From 1875 to 1902, black jockeys rode 15 of the first 28 winners of the Kentucky Derby, the most prestigious horse race in America. In the first Derby race, all but one of the riders was black, including the winner, Oliver Lewis, who rode a horse named Aristides. The trainer of the triumphant horse was also black.
Seventeen years later, the 90-pound Clayton rode Azra to victory, making up six horse lengths to edge two other contestants at the finish. Clayton would later ride Azra to victories in the Champagne Stakes, Clark Handicap, and Travers.

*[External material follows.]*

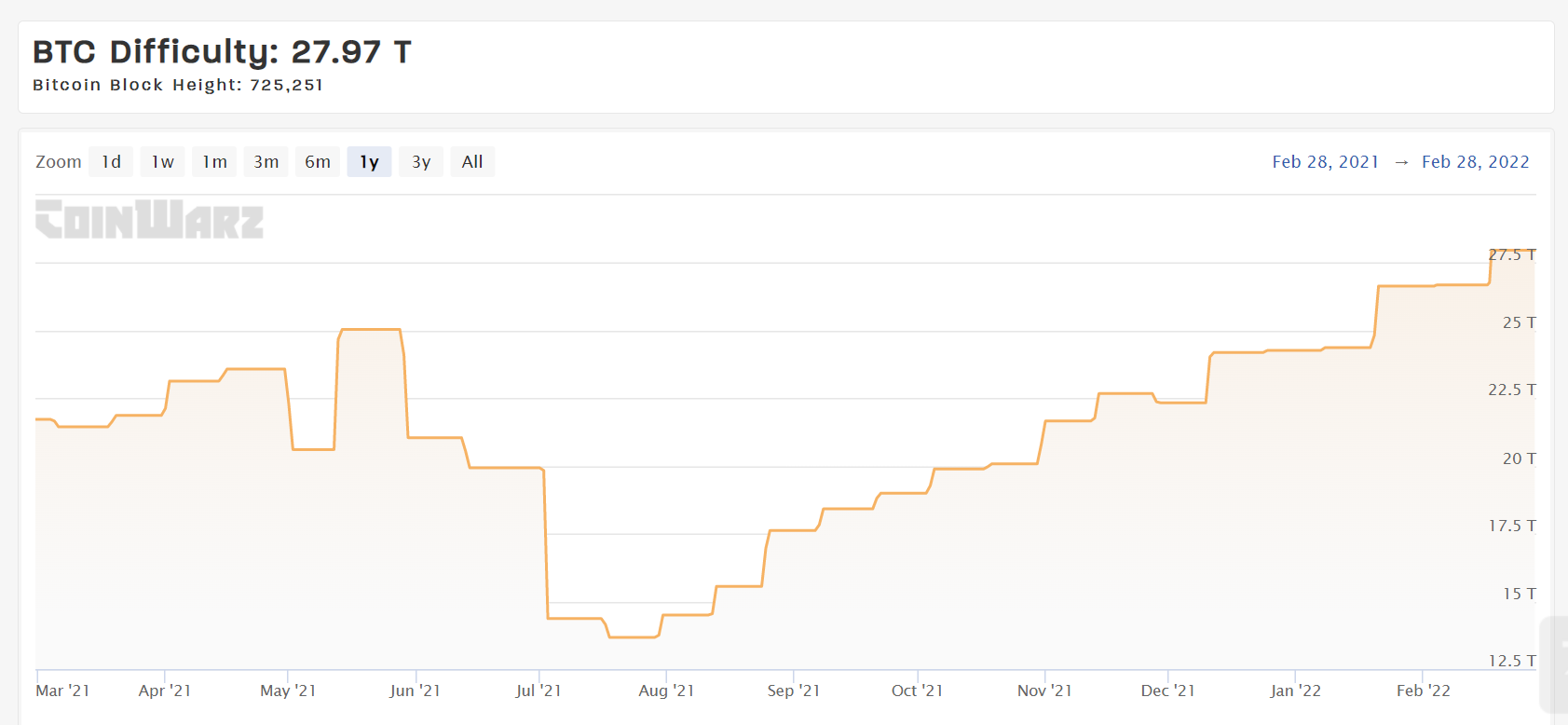The height and width of the screenshot is (725, 1568).
Task: Switch chart zoom to 1m
Action: click(x=215, y=162)
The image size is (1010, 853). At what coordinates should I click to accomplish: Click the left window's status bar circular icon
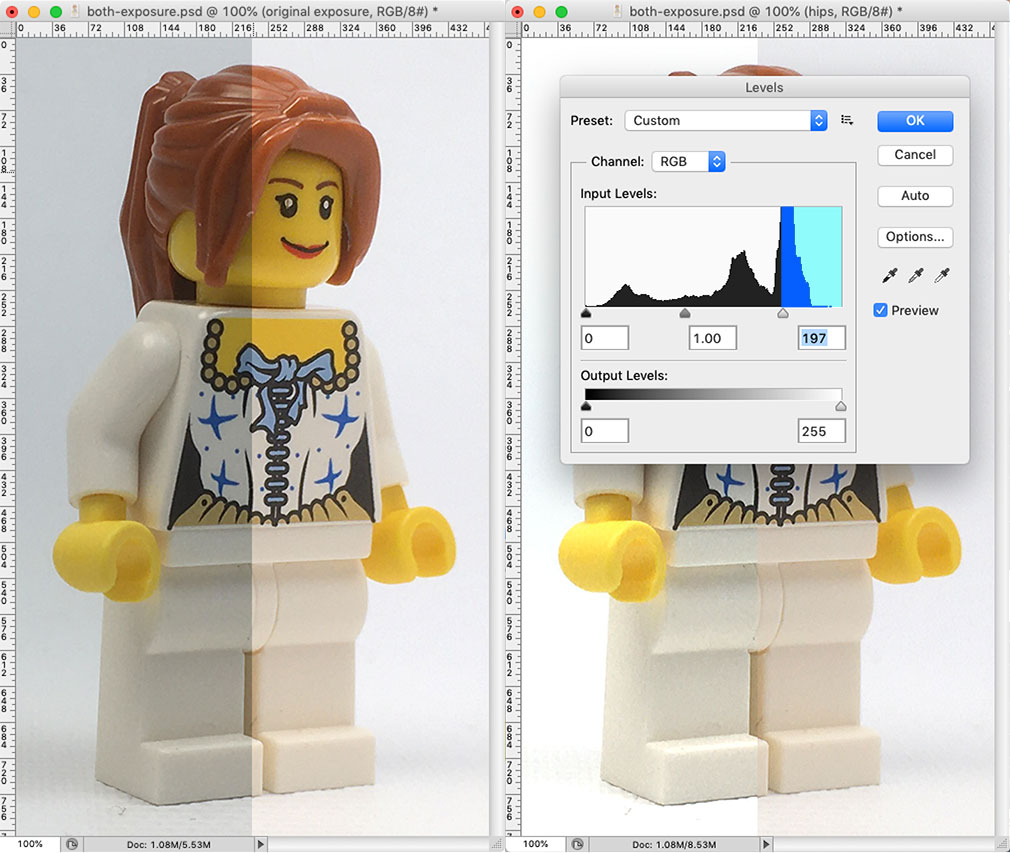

Competing in three later Kentucky Derbys, Clayton finished second twice and third once. His career effectively ended when he was arrested for allegedly fixing — that is, taking money to intentionally lose — a race in 1901. Charges were dismissed, but the racist backlash against black jockeys in the 1900s made riding opportunities scarce.
Clayton worked as a bellhop in a California hotel before dying of tuberculosis at age 40 in 1917.
The best African-American jockey — possibly the best of any race — was Isaac Murphy, the first person to ride three Kentucky Derby winners. Murphy won in 1884 aboard Buchanan, in 1890 aboard Riley, and in 1891 aboard Kingman. His 44 percent winning rate is the highest of any jockey.
Jimmy Winkfield was the last African-American jockey to ride a Kentucky Derby winner. He won back-to-back Derbys in 1901 and 1902 before racist laws prevented black jockeys from competing with whites in most major U.S. horse races.